I attended a workshop in November 2016, where scientists, post-doctoral students, and PhD students attended to discuss the integration of ecology and climatology to answer ecological questions at greater scales, and to help validate climate models. During the introduction round, every PhD student but one stood up and introduced themselves not by their burning desire to find out more about a particular area of ecology, or where their research interests lie. Instead, everyone associated themselves with a project. What does this say about the inquisitiveness of the next wave of academics to shape the direction that science will take? If the current societal demands on science shift dramatically in the coming years, I expect there may be a chance to resolve the PhD dilemma by way of student intake control. And yes, unless there is a unanimous revolution within the scientific community, I doubt the situation will change in this direction without societal and political structures changing first. However, there is still hope that the existing PhD set-up might adapt itself, if these issues of funding and training goals are discussed.
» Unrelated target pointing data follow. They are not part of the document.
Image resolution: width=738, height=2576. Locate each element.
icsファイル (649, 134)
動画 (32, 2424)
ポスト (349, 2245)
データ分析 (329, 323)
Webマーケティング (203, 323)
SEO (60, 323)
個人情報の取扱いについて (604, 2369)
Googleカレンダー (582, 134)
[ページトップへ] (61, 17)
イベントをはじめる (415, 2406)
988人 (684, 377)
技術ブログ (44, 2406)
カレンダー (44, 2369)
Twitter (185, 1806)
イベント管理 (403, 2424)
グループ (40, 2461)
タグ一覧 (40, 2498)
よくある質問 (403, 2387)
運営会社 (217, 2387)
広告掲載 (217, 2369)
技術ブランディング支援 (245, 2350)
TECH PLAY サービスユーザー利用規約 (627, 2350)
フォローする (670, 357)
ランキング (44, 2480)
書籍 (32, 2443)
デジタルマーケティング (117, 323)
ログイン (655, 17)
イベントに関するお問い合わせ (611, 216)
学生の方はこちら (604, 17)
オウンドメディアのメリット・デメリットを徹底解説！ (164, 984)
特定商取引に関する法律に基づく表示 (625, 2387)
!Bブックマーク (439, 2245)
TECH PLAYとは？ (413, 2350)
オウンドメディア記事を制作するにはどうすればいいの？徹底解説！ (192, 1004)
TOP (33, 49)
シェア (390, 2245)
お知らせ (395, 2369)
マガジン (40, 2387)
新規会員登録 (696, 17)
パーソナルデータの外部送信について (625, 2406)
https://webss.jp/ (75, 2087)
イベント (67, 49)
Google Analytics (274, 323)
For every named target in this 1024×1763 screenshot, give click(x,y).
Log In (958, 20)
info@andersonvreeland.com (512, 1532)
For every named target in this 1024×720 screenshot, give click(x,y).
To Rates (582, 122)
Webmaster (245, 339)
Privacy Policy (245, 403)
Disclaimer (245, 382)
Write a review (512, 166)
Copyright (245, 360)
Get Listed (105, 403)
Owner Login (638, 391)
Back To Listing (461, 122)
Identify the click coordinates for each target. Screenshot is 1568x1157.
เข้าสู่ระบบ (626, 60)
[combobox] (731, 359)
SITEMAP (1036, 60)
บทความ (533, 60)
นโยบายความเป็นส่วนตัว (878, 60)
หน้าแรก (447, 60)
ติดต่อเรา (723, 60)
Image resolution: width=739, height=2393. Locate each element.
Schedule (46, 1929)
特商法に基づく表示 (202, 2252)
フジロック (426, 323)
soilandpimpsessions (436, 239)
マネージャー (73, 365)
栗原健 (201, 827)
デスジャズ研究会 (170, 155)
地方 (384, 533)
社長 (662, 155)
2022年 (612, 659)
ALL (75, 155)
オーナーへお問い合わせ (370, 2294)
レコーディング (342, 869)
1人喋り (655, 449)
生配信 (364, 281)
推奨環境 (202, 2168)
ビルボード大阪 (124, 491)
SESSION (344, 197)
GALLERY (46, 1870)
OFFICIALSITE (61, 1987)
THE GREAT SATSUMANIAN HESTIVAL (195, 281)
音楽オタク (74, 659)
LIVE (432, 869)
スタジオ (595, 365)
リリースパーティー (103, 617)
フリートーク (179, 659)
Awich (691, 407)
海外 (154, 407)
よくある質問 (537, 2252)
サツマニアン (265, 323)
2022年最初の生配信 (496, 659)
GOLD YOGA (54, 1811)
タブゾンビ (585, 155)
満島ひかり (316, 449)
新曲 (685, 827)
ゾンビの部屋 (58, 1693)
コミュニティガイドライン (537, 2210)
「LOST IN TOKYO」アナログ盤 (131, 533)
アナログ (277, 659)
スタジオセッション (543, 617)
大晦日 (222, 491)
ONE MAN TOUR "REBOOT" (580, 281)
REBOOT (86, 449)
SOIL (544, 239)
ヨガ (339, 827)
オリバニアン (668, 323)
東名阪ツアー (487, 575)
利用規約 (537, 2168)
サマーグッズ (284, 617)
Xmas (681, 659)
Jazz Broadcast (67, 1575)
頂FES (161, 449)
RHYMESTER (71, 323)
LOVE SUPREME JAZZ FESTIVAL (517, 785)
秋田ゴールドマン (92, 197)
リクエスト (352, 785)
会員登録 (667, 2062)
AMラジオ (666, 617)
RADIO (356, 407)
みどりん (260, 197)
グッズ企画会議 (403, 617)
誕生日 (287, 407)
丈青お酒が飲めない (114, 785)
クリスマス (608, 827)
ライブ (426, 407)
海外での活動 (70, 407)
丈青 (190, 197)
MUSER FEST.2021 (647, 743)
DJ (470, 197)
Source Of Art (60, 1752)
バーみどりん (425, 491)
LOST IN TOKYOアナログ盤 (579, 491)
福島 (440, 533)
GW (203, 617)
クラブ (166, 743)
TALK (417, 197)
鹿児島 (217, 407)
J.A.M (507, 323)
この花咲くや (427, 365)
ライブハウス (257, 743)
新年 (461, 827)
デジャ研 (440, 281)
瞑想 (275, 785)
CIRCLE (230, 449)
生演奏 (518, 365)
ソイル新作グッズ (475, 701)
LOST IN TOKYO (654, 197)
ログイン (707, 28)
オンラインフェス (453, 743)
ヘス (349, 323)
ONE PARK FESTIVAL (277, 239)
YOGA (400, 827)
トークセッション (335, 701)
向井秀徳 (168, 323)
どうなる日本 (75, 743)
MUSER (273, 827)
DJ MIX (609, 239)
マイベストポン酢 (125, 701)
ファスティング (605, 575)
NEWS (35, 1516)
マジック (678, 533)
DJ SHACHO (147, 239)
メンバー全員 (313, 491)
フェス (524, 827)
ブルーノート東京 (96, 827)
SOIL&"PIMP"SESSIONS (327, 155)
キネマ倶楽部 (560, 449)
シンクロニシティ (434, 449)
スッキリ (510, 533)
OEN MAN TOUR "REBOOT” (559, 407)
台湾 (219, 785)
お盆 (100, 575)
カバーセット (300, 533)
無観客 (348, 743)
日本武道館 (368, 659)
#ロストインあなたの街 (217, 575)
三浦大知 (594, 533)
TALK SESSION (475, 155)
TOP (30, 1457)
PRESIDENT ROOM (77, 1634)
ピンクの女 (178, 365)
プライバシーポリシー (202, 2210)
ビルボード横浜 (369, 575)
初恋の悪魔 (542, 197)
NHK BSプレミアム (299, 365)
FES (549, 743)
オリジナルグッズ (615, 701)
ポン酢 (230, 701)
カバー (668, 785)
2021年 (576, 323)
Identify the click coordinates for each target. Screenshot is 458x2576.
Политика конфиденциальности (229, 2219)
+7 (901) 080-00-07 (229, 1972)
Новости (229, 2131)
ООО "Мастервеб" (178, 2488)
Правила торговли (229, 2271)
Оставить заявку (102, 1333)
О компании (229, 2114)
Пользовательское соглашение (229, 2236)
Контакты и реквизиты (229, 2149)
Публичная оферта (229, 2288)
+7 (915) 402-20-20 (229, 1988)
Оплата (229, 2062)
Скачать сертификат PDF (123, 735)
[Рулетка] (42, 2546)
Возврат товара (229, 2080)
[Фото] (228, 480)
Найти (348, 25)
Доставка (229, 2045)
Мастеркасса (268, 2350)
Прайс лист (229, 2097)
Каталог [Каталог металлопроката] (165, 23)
I think it is about time that education joined the development trend, and at least made an attempt to catch up with its neighbouring institutions.

References:

“Centres for Doctoral Training – EPSRC Website.” Accessed March 15, 2017. https://www.epsrc.ac.uk/skills/students/centres/.

Löfström, Erika, and Kirsi Pyhältö. “Ethical Issues in Doctoral Supervision: The Perspectives of PhD Students in the Natural and Behavioral Sciences.” Ethics & Behavior 24, no. 3 (May 4, 2014): 195–214. doi:10.1080/10508422.2013.830574.

Löfström, Erika, and Kirsi Pyhältö. “Ethics in the Supervisory Relationship: Supervisors’ and Doctoral Students’ Dilemmas in the Natural and Behavioural Sciences.” Studies in Higher Education 42, no. 2 (February 1, 2017): 232–47. doi:10.1080/03075079.2015.1045475.